══ Information given ══
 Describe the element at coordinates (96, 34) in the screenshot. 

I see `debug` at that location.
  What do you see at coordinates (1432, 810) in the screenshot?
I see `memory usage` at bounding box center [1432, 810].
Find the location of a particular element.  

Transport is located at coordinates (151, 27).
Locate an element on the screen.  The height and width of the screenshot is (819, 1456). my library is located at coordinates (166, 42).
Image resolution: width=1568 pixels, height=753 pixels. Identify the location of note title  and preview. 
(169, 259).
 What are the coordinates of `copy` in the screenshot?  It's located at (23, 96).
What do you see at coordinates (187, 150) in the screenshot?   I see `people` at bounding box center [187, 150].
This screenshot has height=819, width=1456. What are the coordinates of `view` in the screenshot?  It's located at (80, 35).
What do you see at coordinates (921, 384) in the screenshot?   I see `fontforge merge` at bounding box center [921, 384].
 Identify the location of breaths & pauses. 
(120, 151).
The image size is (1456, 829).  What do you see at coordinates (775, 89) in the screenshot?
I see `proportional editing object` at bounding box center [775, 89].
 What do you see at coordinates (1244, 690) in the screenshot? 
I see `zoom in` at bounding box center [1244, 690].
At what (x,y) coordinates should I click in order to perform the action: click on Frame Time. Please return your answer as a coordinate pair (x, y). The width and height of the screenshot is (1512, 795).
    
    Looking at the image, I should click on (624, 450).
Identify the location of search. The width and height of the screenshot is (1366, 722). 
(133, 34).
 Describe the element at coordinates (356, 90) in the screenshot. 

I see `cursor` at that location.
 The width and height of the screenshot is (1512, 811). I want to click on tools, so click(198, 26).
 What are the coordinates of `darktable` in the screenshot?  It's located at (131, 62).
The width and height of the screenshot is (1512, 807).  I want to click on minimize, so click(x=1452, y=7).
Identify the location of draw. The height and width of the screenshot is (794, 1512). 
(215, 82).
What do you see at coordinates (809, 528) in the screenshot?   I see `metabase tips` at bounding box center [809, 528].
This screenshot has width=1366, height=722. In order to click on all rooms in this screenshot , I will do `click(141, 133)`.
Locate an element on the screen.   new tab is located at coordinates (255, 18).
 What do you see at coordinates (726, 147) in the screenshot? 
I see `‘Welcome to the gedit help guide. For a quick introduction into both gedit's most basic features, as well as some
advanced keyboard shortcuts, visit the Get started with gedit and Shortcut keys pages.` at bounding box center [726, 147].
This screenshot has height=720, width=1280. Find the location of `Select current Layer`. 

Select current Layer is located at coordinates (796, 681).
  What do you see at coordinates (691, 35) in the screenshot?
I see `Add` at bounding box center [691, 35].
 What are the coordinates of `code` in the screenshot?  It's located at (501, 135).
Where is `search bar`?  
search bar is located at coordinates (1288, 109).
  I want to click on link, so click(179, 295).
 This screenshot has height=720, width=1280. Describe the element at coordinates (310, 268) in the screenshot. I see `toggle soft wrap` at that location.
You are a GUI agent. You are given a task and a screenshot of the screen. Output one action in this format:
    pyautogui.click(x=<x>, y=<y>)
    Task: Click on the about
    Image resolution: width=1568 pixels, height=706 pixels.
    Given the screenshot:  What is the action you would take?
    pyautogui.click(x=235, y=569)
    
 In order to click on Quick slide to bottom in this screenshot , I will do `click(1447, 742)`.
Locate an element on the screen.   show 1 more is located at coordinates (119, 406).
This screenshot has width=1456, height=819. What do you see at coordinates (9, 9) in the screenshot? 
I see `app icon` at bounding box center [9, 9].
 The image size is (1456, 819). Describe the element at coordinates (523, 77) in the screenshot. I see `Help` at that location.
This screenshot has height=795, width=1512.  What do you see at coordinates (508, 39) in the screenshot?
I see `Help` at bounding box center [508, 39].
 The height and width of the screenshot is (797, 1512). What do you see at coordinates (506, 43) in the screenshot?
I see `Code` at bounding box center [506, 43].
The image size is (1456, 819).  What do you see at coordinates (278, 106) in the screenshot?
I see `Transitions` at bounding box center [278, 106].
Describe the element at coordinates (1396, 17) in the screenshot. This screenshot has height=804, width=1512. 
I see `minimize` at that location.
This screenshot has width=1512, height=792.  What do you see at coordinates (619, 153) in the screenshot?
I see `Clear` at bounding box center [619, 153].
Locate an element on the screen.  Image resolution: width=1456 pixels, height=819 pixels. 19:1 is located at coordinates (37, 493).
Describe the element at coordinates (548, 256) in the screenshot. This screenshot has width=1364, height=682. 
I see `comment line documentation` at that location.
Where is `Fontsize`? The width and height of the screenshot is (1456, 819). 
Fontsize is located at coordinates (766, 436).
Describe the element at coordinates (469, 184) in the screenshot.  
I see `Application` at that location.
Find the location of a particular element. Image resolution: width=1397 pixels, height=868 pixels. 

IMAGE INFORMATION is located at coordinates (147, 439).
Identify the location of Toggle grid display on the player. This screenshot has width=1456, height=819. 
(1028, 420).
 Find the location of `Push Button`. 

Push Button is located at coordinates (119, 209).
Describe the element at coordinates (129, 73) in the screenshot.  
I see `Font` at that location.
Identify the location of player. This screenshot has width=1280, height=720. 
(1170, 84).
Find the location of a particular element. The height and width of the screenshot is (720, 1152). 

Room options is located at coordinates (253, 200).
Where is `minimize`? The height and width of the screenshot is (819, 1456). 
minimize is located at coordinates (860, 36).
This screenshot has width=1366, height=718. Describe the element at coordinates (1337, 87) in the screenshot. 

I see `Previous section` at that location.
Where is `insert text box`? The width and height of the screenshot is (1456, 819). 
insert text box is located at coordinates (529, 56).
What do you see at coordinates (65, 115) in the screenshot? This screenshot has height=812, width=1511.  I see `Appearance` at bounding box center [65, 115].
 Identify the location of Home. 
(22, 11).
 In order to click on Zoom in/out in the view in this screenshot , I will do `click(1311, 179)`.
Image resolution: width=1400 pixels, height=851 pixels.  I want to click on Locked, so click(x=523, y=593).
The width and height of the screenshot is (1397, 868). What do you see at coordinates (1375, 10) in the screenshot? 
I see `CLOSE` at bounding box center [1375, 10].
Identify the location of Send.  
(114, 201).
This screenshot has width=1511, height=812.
═══
- [Exercise brief]:
Write out the listing again from the line with "The width and height of the screenshot is (1512, 807)." up to and including the line with "This screenshot has width=1366, height=722.", switching "draw" to "erase" and leaving everything else unchanged.

- [Answer]:
The width and height of the screenshot is (1512, 807).  I want to click on minimize, so click(x=1452, y=7).
Identify the location of erase. The height and width of the screenshot is (794, 1512). 
(215, 82).
What do you see at coordinates (809, 528) in the screenshot?   I see `metabase tips` at bounding box center [809, 528].
This screenshot has width=1366, height=722. In order to click on all rooms in this screenshot , I will do `click(141, 133)`.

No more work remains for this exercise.